The raced component, alongside issues of age, is crucial to understanding what girl groups contributed — a space for young women and young women of color, many of whom were working class and had minimal opportunities in the job market, to be a part of the work force. This isn’t to absent that many of these groups were designed, produced, and controlled by men. But some were not, or found ways out of it.
But there’s much more going on in these songs than waiting for boys to shape up. For one, there are a lot of break-up anthems. There are elegant songs like “Walking In Different Circles” from Goldie and the Gingerbreads. There are poignant odes to post-break-up autonomy like Reparata and the Delrons’ “I’m Nobody’s Baby Now.” There are also almost-love songs like Sandie Shaw’s “Girl Don’t Come” (which was written and arranged by Burt Bacharach). There are maternal warnings of men’s true nature in Cathy Saint’s “Big Bad World.” There are humorous rejections in The Hollywood Jills’ “He Makes Me So Mad.” And, importantly, there are sneering kiss-offs and odes to female bonding like Donna Lynn’s “I’d Much Rather Be With the Girls” (originally written by and for The Rolling Stones).
For me, it’s not hard to read all of these break-up songs and anthems to being single and out with girlfriends as having a queer element to them.
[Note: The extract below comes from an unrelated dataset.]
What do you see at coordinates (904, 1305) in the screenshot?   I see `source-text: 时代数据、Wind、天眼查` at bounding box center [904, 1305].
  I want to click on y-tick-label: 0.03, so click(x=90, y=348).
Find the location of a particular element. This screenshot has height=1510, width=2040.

The renouncement of stupid boys, or heterosexual courtship altogether, is heightened by girls singing to, for, and most importantly, with one another. In close proximity. In intimate spaces. In matching outfits.
You also get lots of songs about death, many, like The Goodees’ “Condition Red,” that recount dark, grisly tales of parental disapproval, juvenile delinquency, and racing accidents gone horribly wrong. This was the era where boys beefed it on motorcycles, after all. Indeed, this teen angst bullshit has a body count.
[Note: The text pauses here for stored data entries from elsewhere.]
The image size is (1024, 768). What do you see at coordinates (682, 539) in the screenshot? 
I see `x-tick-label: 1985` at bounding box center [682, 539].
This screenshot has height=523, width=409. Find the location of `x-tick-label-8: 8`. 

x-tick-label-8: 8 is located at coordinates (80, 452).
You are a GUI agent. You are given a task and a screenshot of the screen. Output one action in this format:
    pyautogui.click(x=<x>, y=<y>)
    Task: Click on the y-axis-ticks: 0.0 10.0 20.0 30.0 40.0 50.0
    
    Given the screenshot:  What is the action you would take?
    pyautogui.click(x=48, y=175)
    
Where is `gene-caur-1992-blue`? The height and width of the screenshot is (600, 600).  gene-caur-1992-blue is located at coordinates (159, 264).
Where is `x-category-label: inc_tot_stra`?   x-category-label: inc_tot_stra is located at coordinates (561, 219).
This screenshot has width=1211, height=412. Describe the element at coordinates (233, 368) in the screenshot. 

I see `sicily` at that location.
You even get critiques about the fleetingness of youth, the plastic lies of feminine consumerism, and the urgency of action in songs like Toni Basil’s anthem “I’m 28,” which I fully intend to sing drunk at my birthday party in two years.
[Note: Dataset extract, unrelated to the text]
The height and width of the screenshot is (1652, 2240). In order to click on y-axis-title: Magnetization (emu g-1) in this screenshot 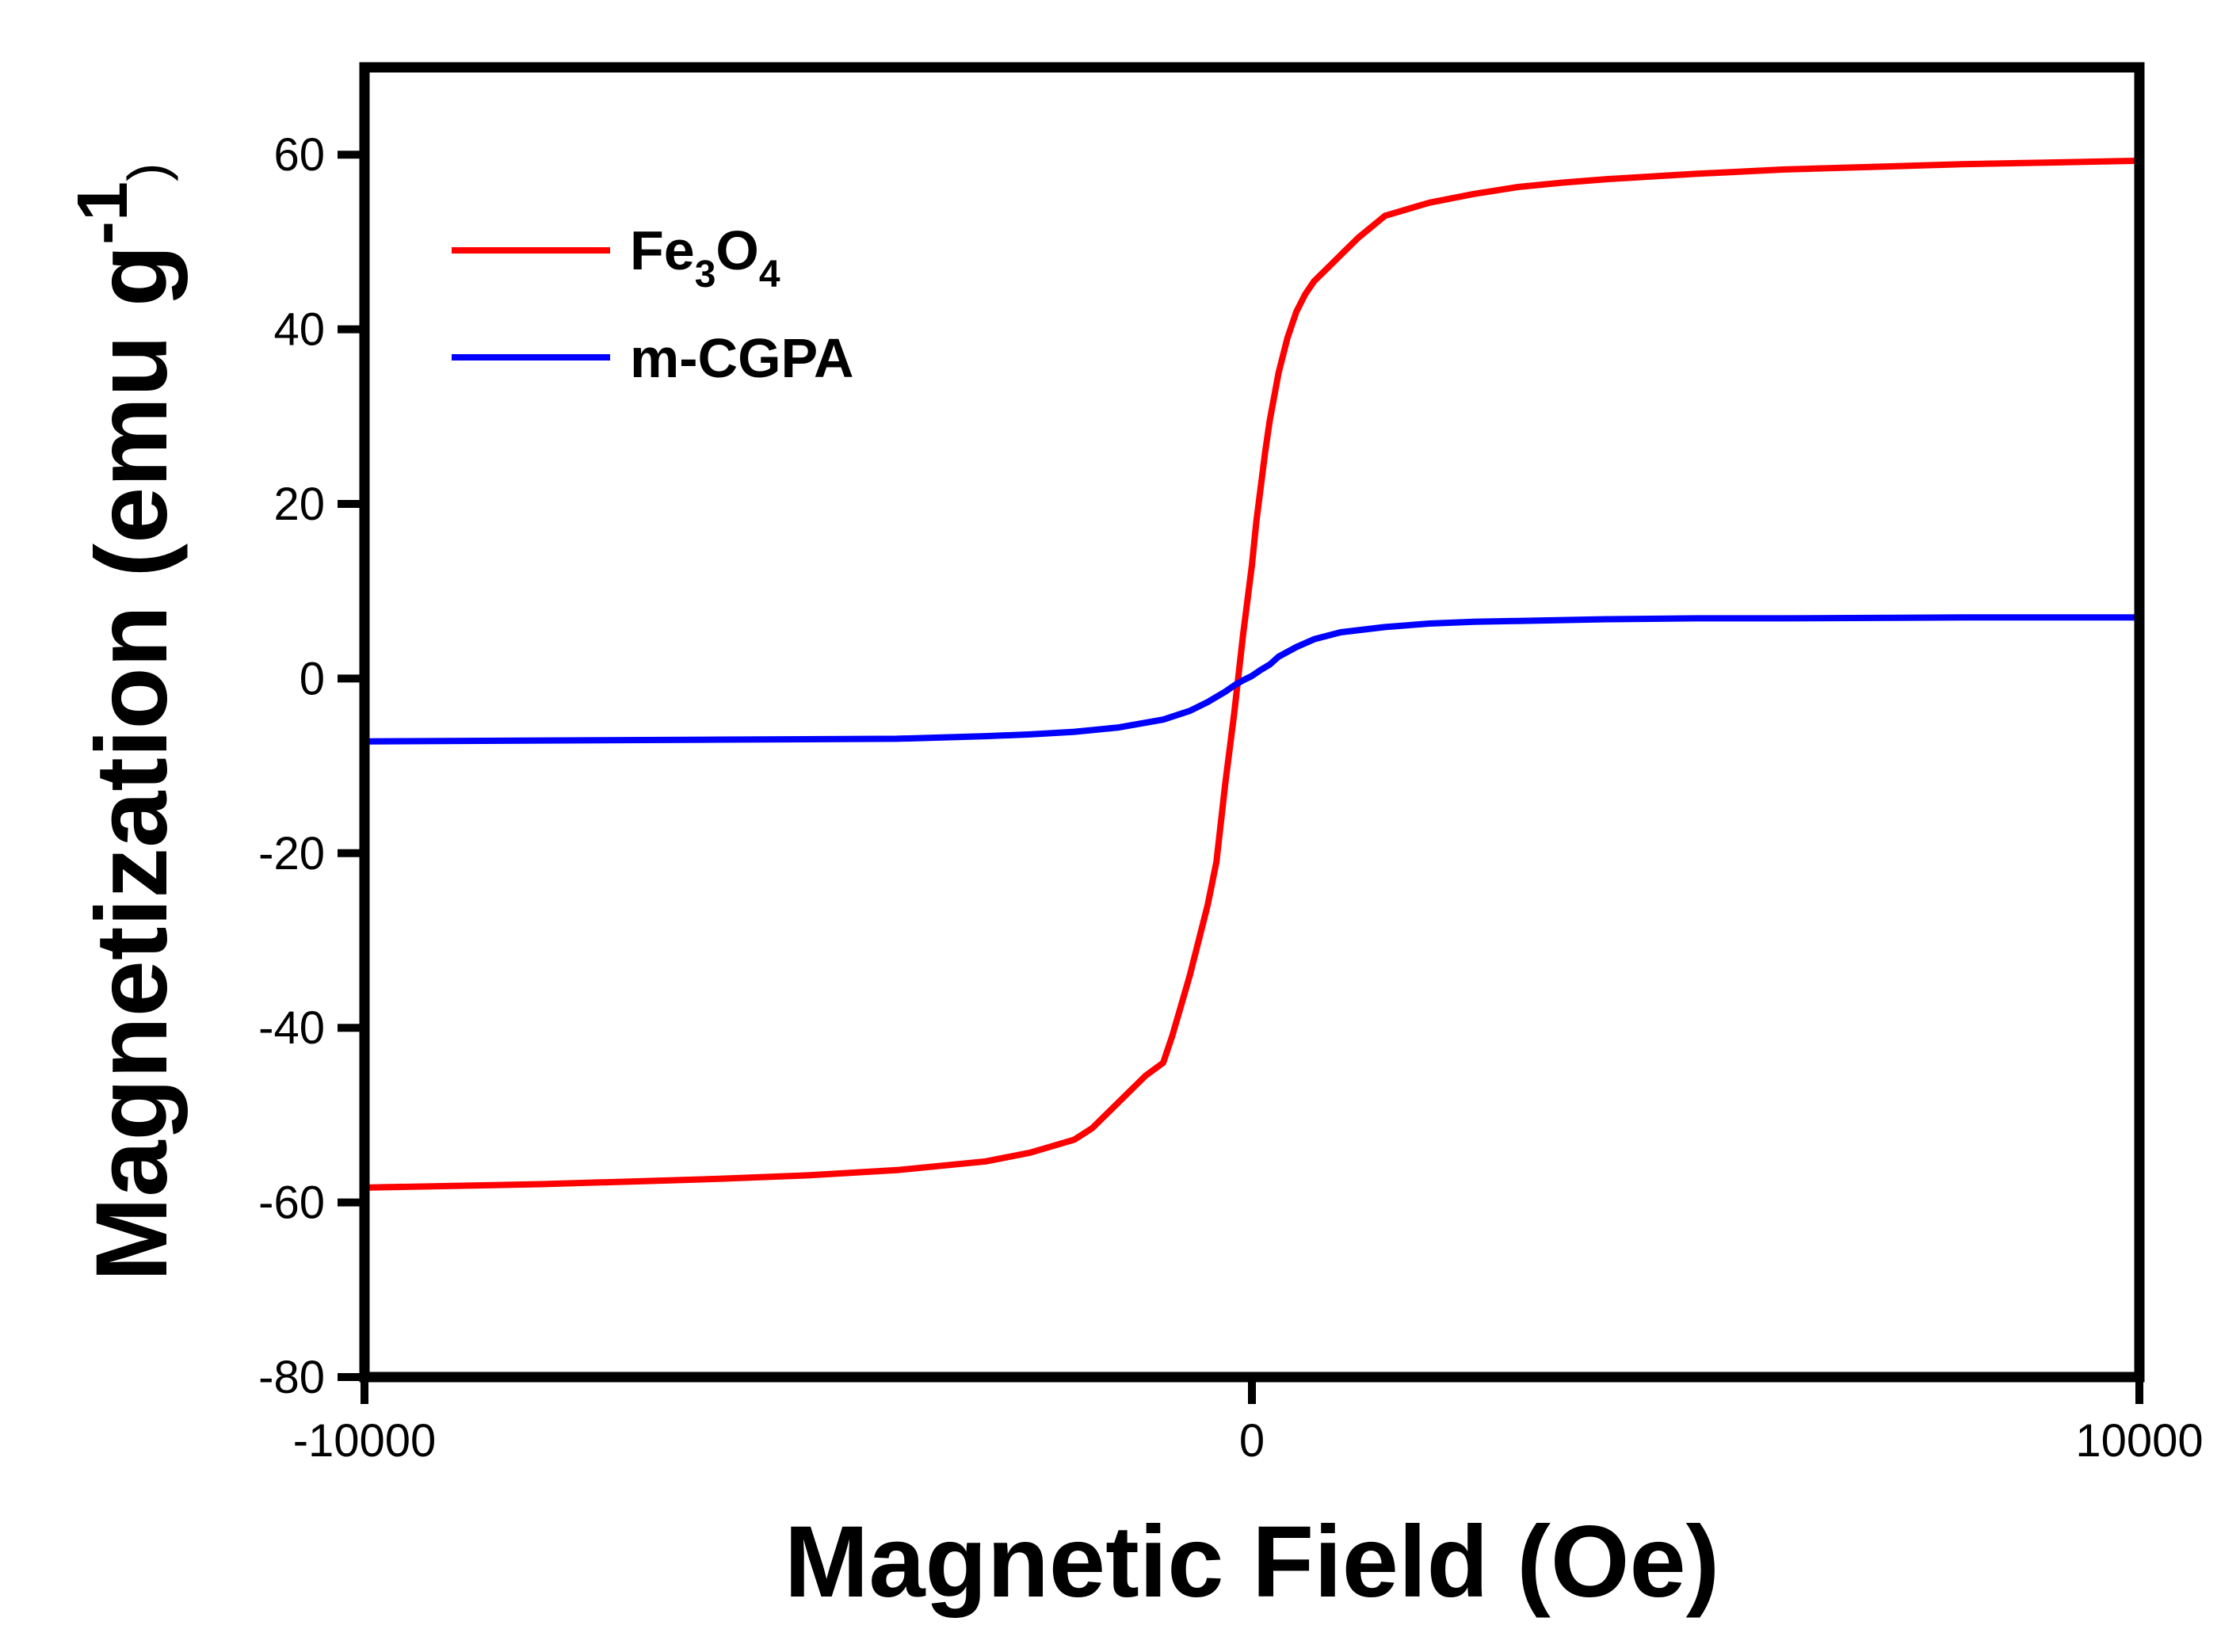, I will do `click(126, 722)`.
Oddly enough, she was 23 when she recorded it. She’s 65 now and still working. I think she did okay for herself.
But there are also celebratory songs about love (many explicitly heterosexual, some more ambiguous). These songs are important too, particularly because most of these songs were sung (and, in some cases, written) by unmarried teenagers. Though marriage was the stated goal in many of these songs, it hadn’t happened yet. Thus, it was pretty easy to dismiss these songs, performed by teenage girls, as frivilous. But they aren’t. The feelings, regardless of how artfully or artlessly worded, are real and amplified by mammoth orchestration and pop-song immediacy. Take a song like The Girlfriends’ “My One and Only Jimmy Boy.” A giddy, up-tempo ode to love on the surface, its hook, soaring vocals, and wall-of-sound production takes teen love to “Hulk smash” levels of power and might.
And, of course, a lot of these songs were written by women. Carole King, in addition to singing two songs included in the anthology, wrote many of these hits, along with fellow Brill Building dwellers Ellie Greenwich and Cynthia Weil and many other independent female songwriters.
Thus, this collection has the best that any feminist music geek could hope for — sites of discourse that have, to borrow from American Bandstand, “a good beat and you can dance to it.”